# THE PROBLEM
Recast everything from the line containing "Click the name text Lisa Mishra" down to the end of the material as a JSON list of strings, one per line, skipping blank lines. Leave the pictures out.

[Rows of pointing data]
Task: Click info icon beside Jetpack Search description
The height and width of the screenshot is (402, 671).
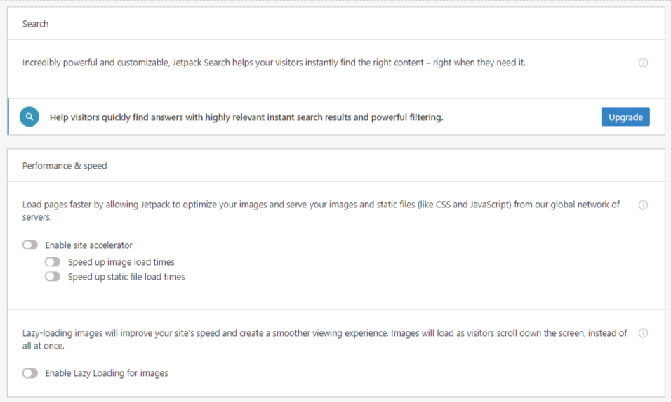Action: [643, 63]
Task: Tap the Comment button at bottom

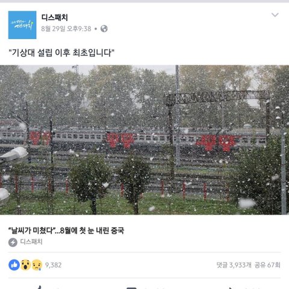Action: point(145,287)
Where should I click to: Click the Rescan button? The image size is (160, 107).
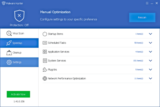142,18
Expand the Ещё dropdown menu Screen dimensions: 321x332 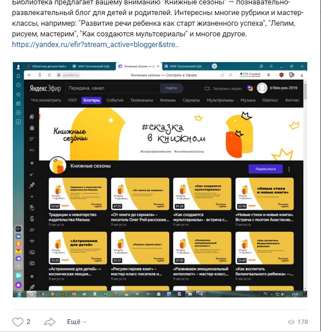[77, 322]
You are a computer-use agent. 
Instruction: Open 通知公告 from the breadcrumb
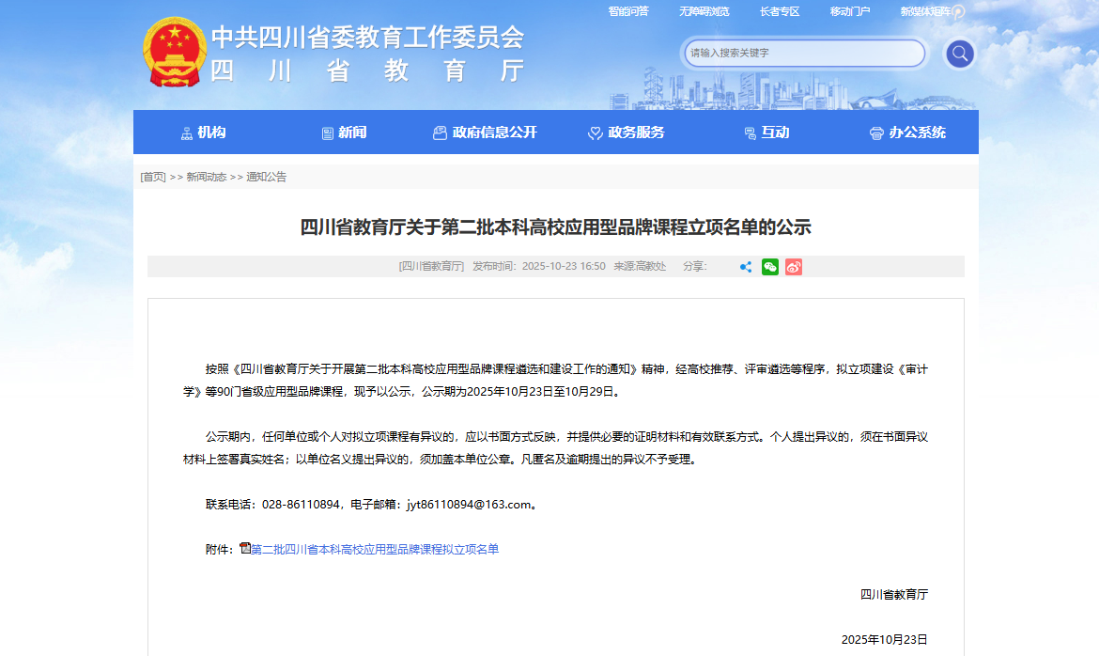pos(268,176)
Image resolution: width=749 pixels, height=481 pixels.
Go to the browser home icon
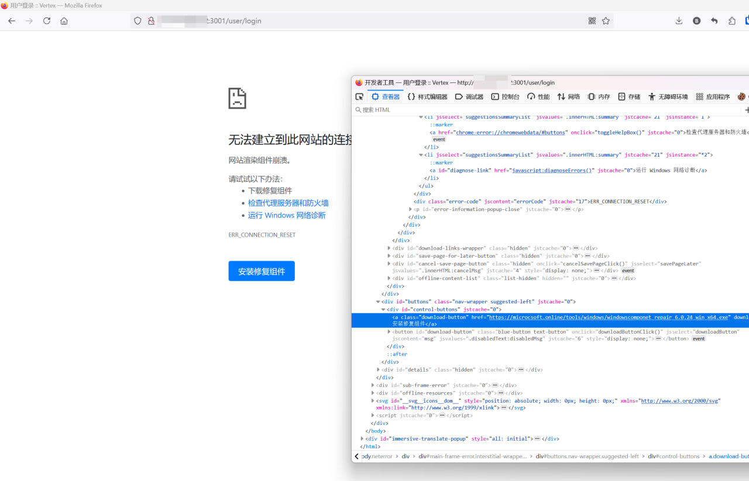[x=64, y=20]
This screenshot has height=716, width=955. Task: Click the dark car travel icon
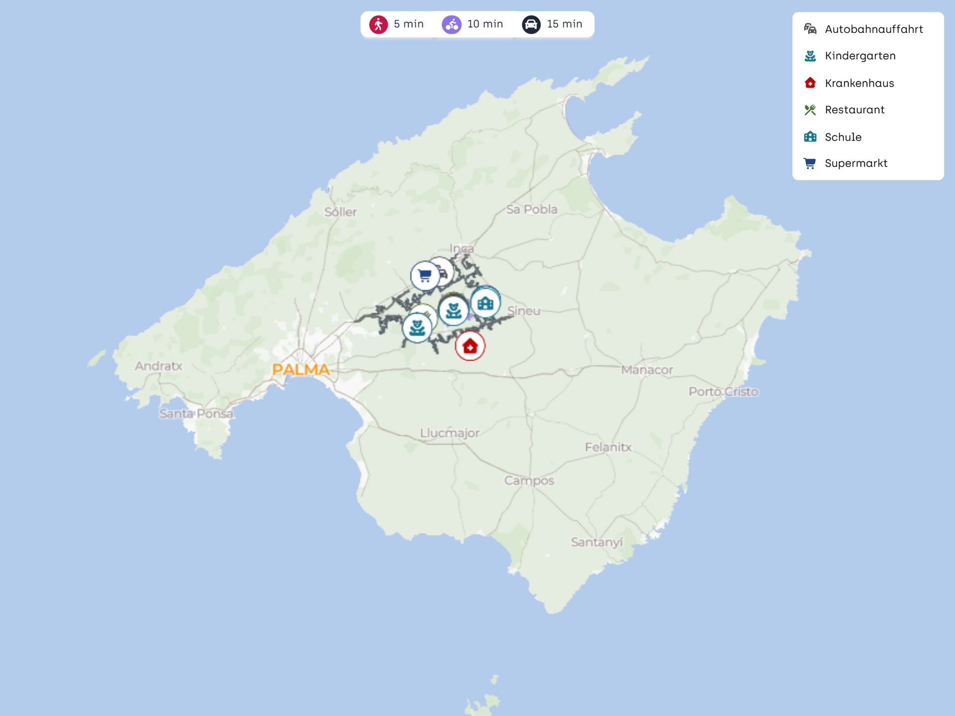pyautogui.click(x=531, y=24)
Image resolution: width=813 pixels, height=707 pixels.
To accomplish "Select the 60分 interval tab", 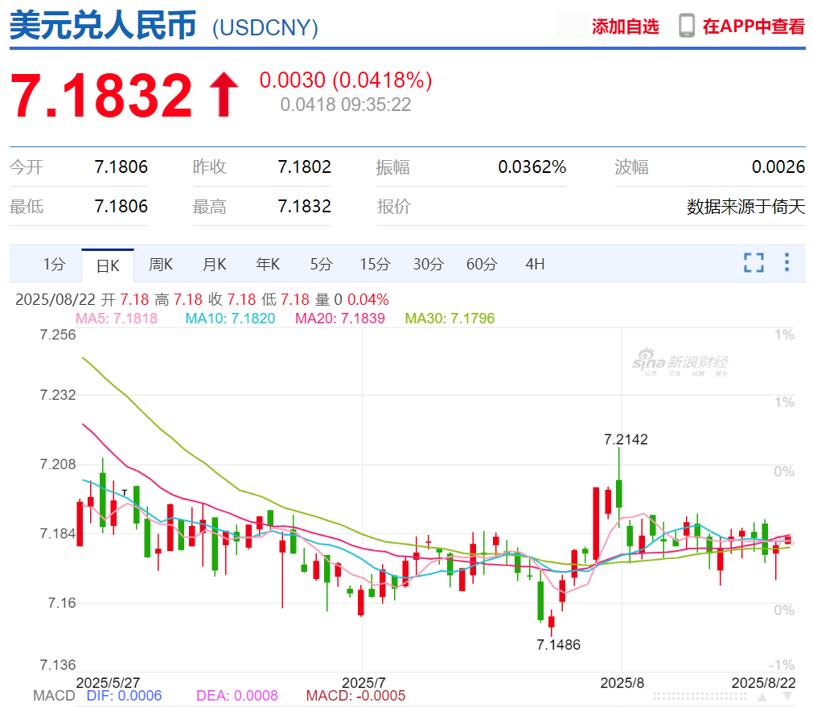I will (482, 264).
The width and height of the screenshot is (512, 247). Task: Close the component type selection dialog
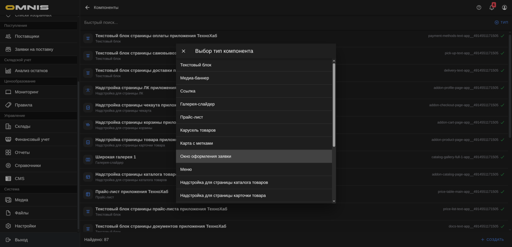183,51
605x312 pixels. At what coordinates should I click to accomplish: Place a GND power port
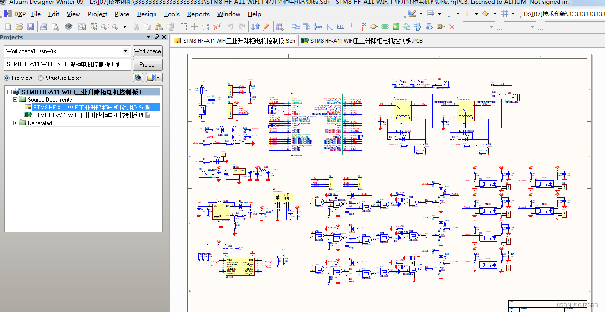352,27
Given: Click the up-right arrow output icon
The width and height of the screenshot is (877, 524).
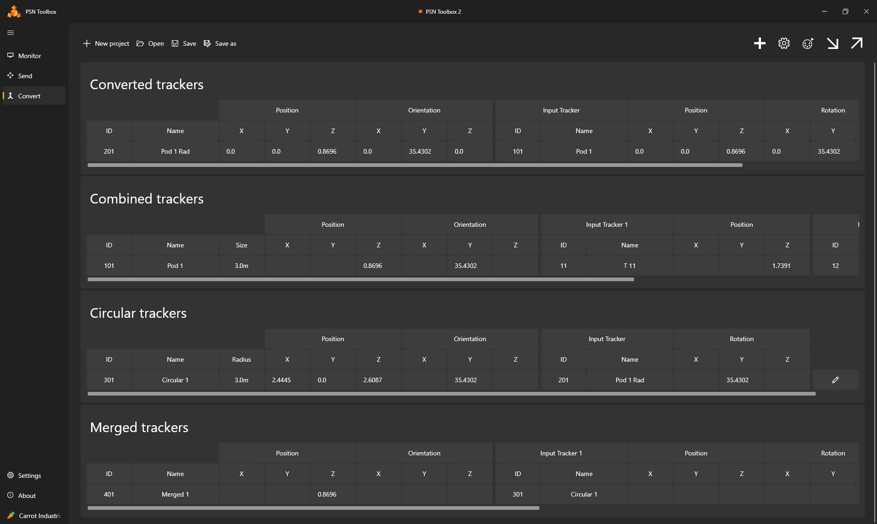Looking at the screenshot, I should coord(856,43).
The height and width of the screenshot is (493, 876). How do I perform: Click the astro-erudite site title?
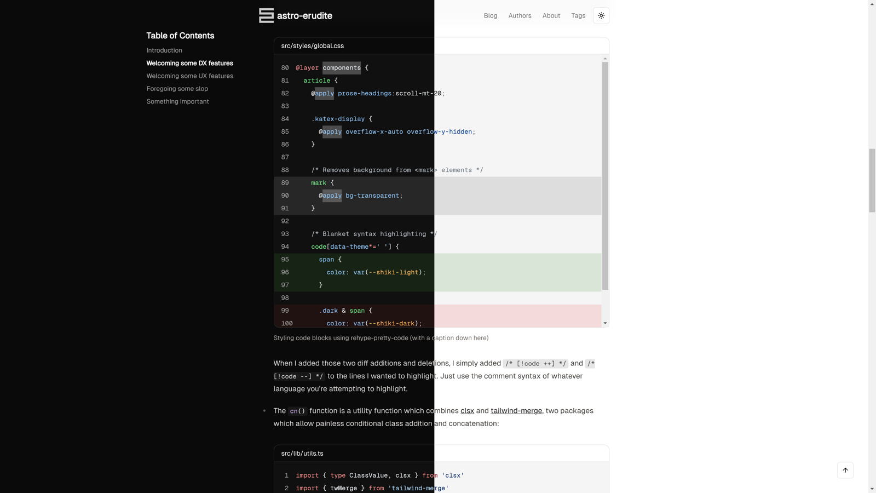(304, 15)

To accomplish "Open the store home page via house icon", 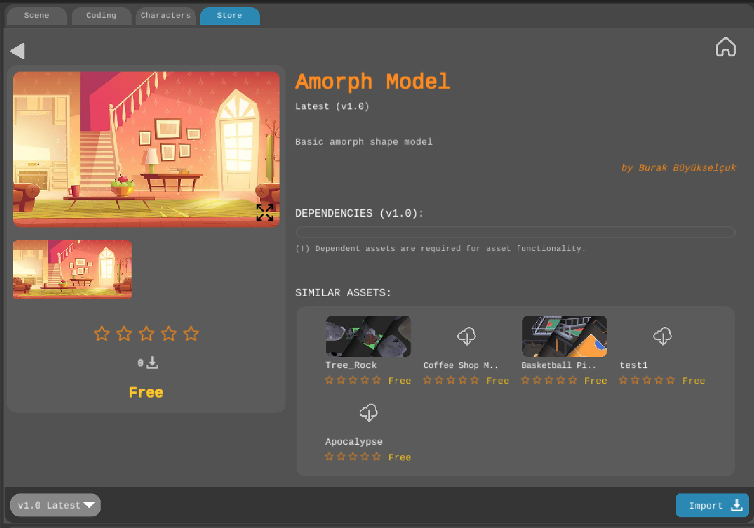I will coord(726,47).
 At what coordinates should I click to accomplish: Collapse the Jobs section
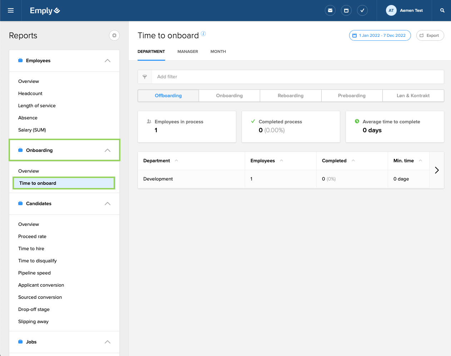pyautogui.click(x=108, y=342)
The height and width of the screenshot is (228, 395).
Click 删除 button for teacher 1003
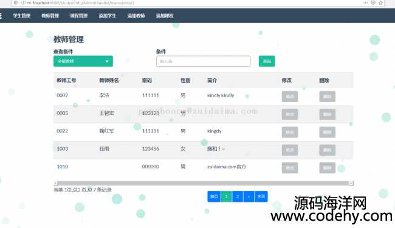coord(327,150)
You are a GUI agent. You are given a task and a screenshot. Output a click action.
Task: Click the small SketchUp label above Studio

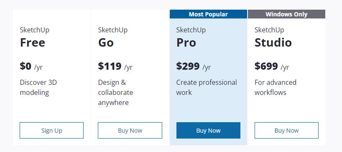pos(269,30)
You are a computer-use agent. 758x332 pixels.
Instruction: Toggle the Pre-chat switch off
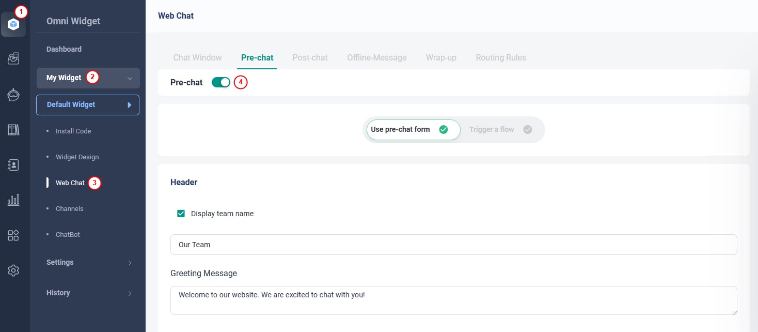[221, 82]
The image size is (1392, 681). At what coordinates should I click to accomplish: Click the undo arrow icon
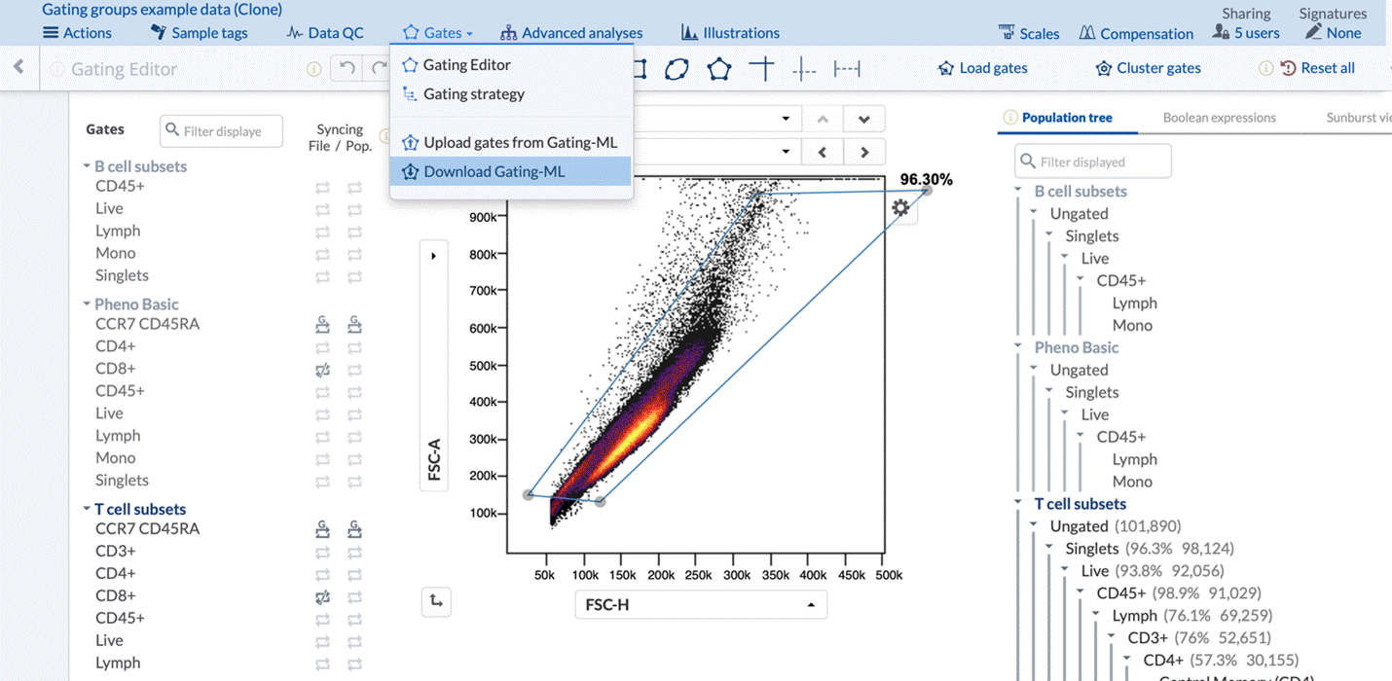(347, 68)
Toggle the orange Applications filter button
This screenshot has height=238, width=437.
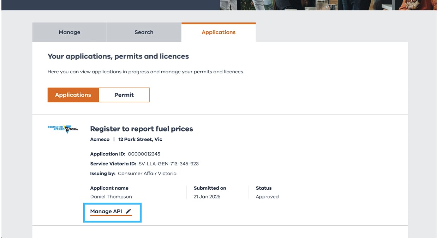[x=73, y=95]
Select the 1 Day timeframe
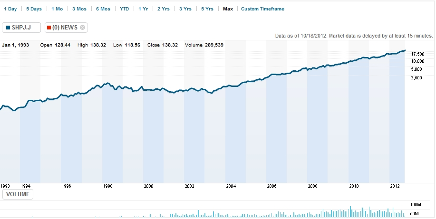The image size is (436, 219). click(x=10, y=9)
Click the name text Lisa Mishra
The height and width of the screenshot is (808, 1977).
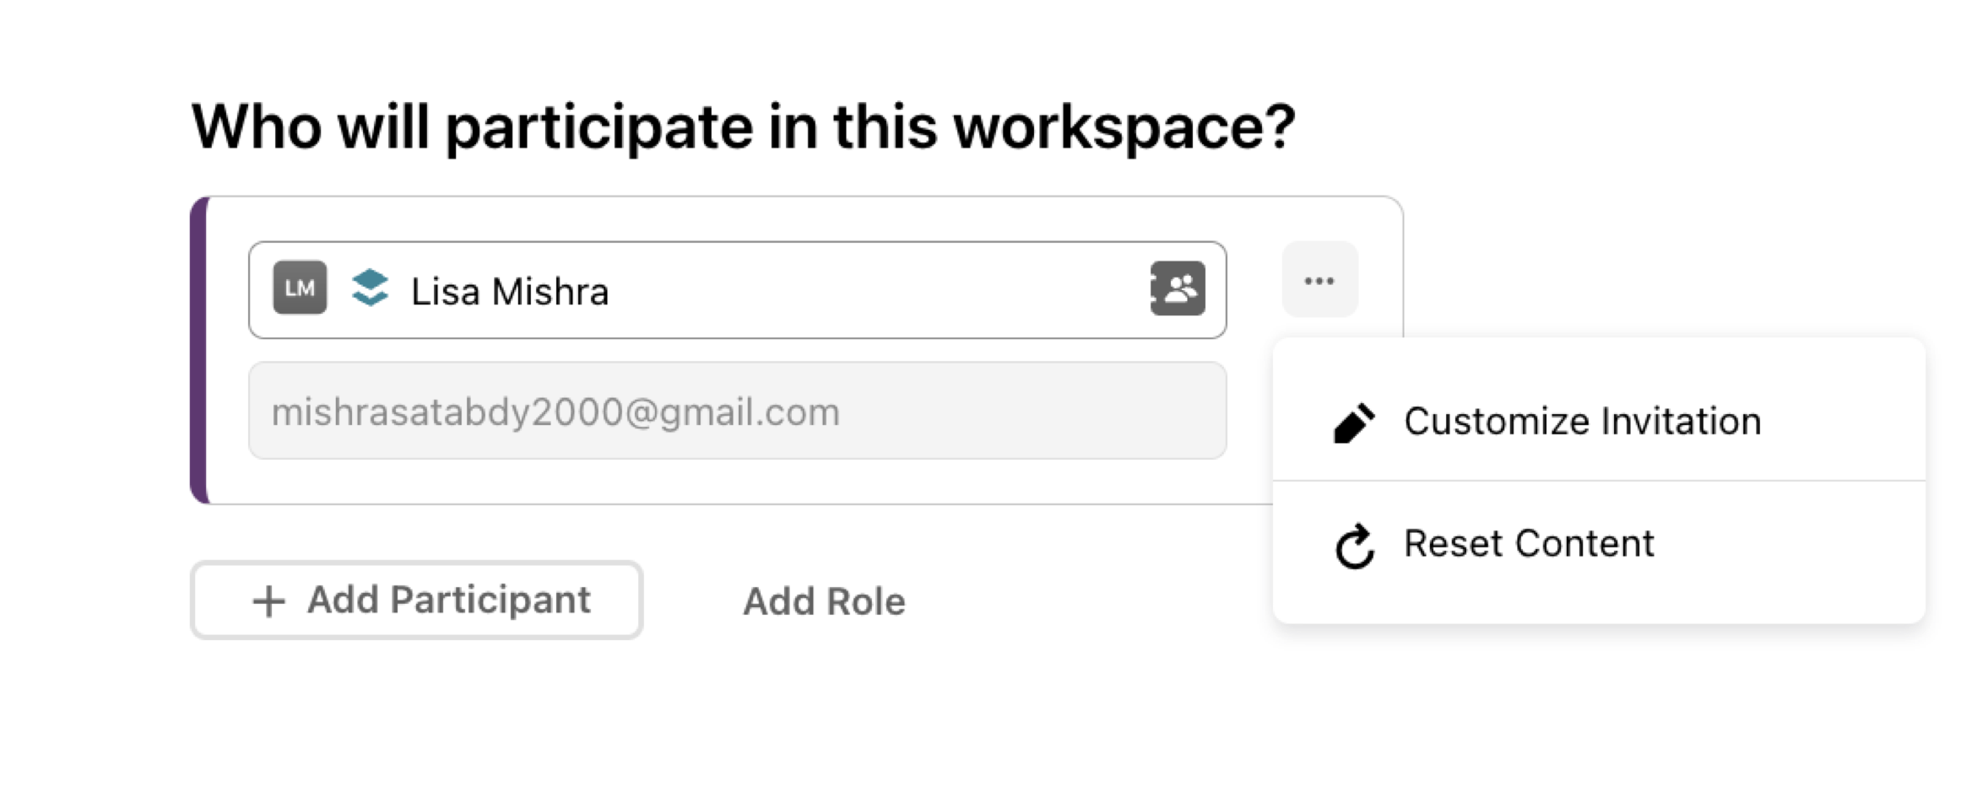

# FINISHED EXERCISE
[
  "Click the name text Lisa Mishra",
  "The height and width of the screenshot is (808, 1977)."
]